They were already ill when they spoke to Sinful Souls staff, as everyone on the show except Erika Polcz spoke. Also speaking are Bence Szita’s mother, adoptive father, grandmother, investigator of the case, and József Bogdán and József Kertész, who killed the little boy with Erika Polcz. The last time you spoke on this show, but why? They doubled exactly the same as in his previous speeches and in court. They both anoint the murder of the woman and each other, establishing their own roles as little as possible and the others as dominant. (The only difference is that Kertész showed remorse and apologized, while Bogdán did not. Anyone with a child.

But there is another question that perhaps could have been explained. Erika Polcz did not secretly plan the murder, repeatedly telling her relatives that she wanted to poison Bence Szita. One of them even picked it up when he talked about it, this audio recording also appeared in the case hearing.

Polcz did not hide his plan so much that he even showed the drug with which he had poisoned the boy before his death, causing him serious torment even at that time.
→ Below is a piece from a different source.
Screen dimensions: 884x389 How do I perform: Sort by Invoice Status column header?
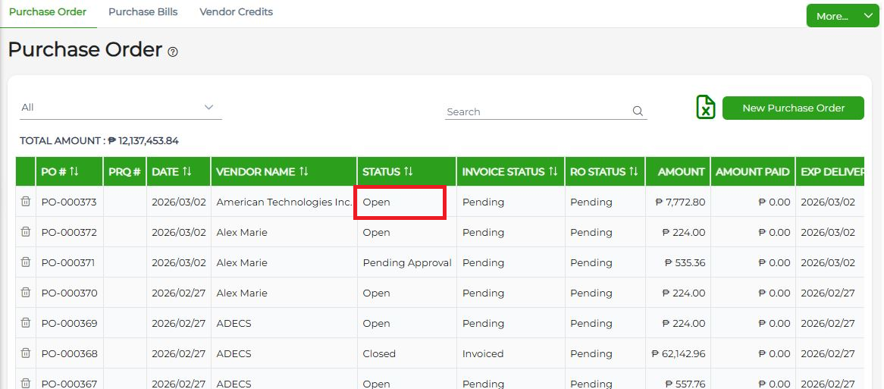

But no one made an announcement, no one felt that if someone talked about poisoning or killing a child, they planned to do it, maybe something should be done. “How many more are responsible for Bence Szita’s death?” they ask at the end of Sinful Souls, but the question remains unanswered, hanging in the air with us.

However, this is not the biggest problem with the program, but the form. There are two presenters (Viktor Bányai, crime correspondent at RTL, and Petra Gál, editor-reporter at Fókusz) who conduct the interviews in the original locations. But in this case, the original site is the site of the brutal death of a young child, where you simply don’t like to talk about the child who is buried here alive and who will soon report in great detail what happened to you on the last day. Even if, afterwards, fortunately, the report is still relatively subdued, unlike uppercase. And it’s not in good taste to talk while standing at Bence Szita’s grave, even if relevant questions are finally asked here.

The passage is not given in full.